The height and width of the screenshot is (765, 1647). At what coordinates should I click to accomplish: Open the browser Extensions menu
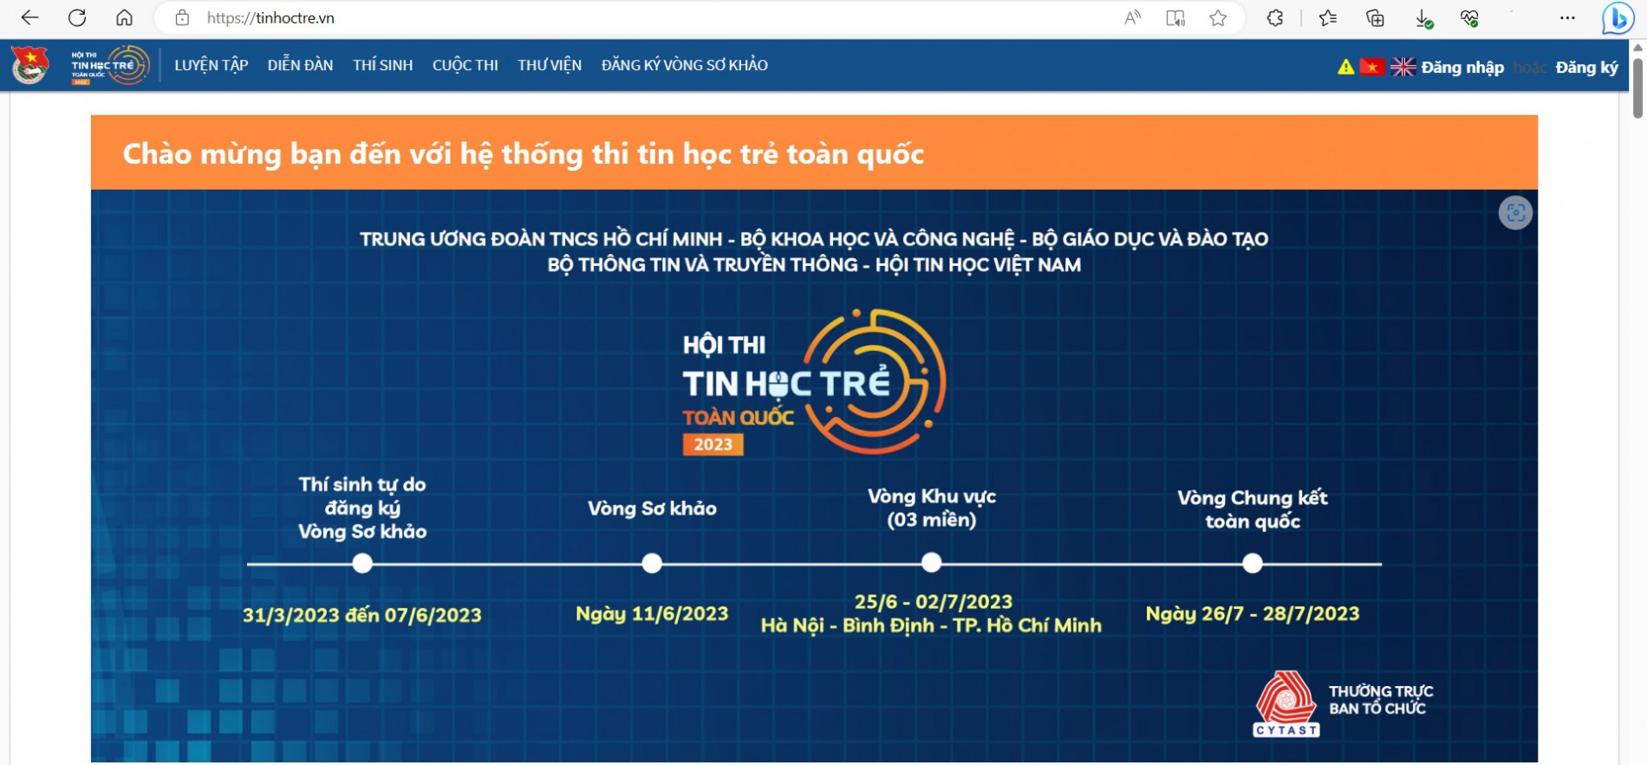(x=1274, y=17)
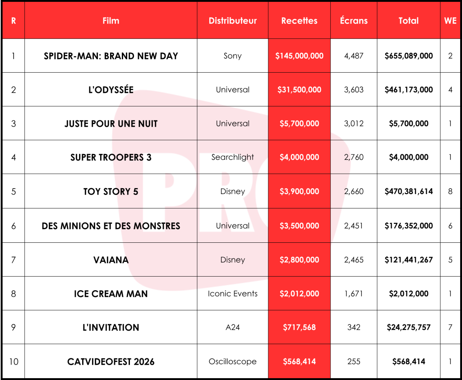Select JUSTE POUR UNE NUIT title
Screen dimensions: 462x380
tap(111, 124)
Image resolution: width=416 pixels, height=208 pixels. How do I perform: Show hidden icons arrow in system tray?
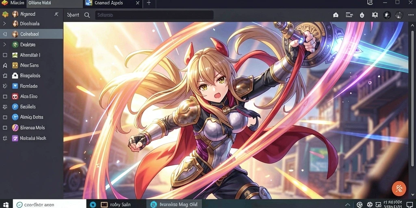[347, 205]
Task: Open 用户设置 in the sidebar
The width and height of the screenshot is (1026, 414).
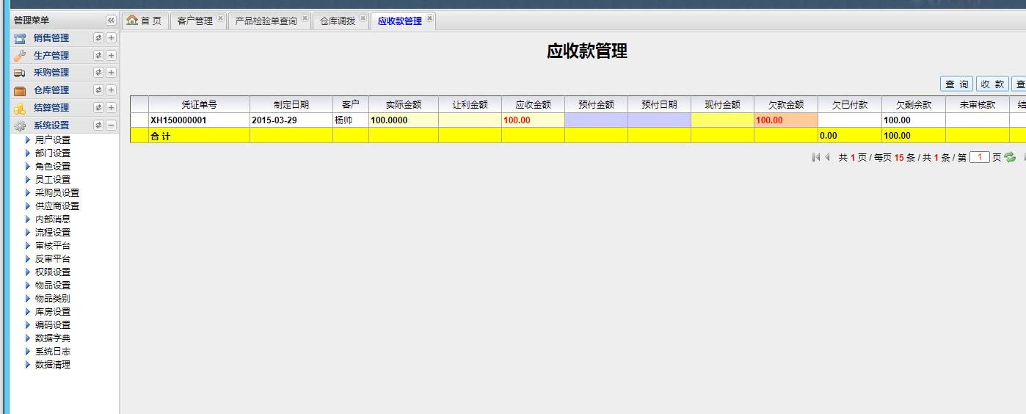Action: point(53,140)
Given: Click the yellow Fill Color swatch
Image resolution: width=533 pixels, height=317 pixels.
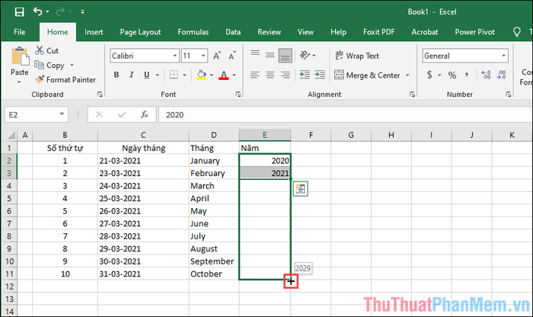Looking at the screenshot, I should tap(201, 75).
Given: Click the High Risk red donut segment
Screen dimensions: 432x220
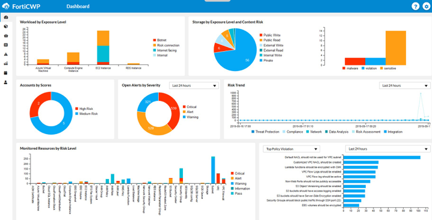Looking at the screenshot, I should pos(39,103).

__Your task__.
Could you print the listing above word for word, without its pictures?

__Result for this exercise__.
The height and width of the screenshot is (765, 1647). At what coordinates should I click to accomplish: Open the browser Extensions menu
(x=1274, y=17)
Select JUSTE POUR UNE NUIT title
Screen dimensions: 462x380
tap(111, 124)
Image resolution: width=416 pixels, height=208 pixels. How do I perform: Show hidden icons arrow in system tray?
[347, 205]
Task: Open 用户设置 in the sidebar
The width and height of the screenshot is (1026, 414).
Action: point(53,140)
Given: Click the yellow Fill Color swatch
Image resolution: width=533 pixels, height=317 pixels.
Looking at the screenshot, I should tap(201, 75).
Given: Click the High Risk red donut segment
Screen dimensions: 432x220
Looking at the screenshot, I should pos(39,103).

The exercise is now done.